Il complesso della Pelanda a Roma: il restauro
di Marco Chiuso

Autentico reperto di archeologia industriale, il complesso della Pelanda (il padiglione più ampio dell’ex Mattatoio al Testaccio), restaurato dallo Studio di architettura Carmassi di Firenze, è oggi un centro di produzione culturale destinato ad attività espositive e formative: un edificio di 5000 mq di superficie, non lontano dalle rive del Tevere, che può ospitare manifestazioni di vario genere. La gestione è affidata al Museo di arte contemporanea di Roma: con l’imminente apertura della nuova ala progettata da Odile Decq, la Pelanda infatti entra a far parte del complesso del Nuovo Macro assieme alla sede già esistente e ai due padiglioni del Macro Future.
Realizzato a fine ’800, questo esempio di architettura industriale monumentale di grande qualità, originariamente adibita alla macellazione dei suini, coniugando funzionalità delle strutture e dignità estetica testimonia un momento di passaggio dal classicismo alla modernità. La metodologia di restauro adottata ha garantito un intervento rigoroso che, grazie al mantenimento dell’assetto architettonico e delle attrezzature nella loro autenticità, mette in luce la logica compositiva del complesso originale.
La conservazione di gran parte degli elementi metallici come reperti archeologici – le vasche in ghisa di singolare fattura o le raffinate griglie traforate o le caldaie – ha suggerito una filosofia progettuale molto leggera e sofisticata, flessibile e reversibile, la quale, elevando la qualità ambientale complessiva, ha consentito di ottenere un buon equilibrio tra gli spazi e i materiali originali e le poche attrezzature contemporanee.

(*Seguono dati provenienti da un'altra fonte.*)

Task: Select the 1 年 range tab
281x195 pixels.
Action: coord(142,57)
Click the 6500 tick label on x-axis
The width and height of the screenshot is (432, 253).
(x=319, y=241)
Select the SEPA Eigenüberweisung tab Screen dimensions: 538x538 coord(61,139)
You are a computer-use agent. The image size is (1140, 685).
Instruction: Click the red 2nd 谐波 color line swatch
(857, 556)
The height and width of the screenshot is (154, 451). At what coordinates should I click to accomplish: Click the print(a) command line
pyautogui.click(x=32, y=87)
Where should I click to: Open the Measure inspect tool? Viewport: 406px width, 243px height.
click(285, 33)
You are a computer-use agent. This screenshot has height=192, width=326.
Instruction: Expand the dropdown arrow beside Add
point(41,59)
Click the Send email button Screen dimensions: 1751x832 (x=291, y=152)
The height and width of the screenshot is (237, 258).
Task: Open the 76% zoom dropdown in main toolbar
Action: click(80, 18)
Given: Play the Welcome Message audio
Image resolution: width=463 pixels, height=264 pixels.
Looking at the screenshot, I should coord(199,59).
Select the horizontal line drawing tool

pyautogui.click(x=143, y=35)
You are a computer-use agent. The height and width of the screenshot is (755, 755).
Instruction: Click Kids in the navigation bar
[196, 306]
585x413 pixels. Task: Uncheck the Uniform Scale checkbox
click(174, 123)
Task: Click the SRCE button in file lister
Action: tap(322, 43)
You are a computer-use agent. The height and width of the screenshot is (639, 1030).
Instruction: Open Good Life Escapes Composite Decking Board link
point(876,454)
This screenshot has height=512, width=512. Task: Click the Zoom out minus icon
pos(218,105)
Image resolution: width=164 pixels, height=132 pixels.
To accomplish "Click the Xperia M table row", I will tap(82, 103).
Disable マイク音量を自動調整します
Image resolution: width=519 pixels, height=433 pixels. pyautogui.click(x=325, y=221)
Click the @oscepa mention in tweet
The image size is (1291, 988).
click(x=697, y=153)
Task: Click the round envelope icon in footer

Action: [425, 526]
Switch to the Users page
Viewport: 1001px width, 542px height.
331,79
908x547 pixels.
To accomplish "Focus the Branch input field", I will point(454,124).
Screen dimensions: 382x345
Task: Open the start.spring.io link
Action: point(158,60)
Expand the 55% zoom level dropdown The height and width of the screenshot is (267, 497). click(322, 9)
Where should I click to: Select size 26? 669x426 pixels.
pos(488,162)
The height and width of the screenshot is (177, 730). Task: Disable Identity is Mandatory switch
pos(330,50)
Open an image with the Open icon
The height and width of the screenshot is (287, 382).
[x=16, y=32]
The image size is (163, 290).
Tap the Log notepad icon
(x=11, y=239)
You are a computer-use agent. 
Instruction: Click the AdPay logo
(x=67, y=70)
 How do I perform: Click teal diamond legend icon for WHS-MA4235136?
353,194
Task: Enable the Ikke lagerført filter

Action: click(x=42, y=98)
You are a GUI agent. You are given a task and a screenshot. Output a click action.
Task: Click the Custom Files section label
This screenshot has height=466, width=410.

Queste consistono in diaframmi trasparenti o in volumi di forma elementare di varie dimensioni, rivestiti di pannelli in legno di pioppo oppure in ferro e vetro trasparente o sabbiato: più bassi della fitta trama di rotaie sospese presenti in tutti gli ambienti, lungo le quali scorrevano le carni macellate, sono formalmente e strutturalmente indipendenti.
Il corpo principale della Pelanda, caratterizzato da una ciminiera troncoconica, è costituito da una grande navata, ripartita in due settori identici. La flessibilità degli spazi permette un’ampia varietà di usi, in una cornice di indubbia suggestione che il restauro ha saputo valorizzare.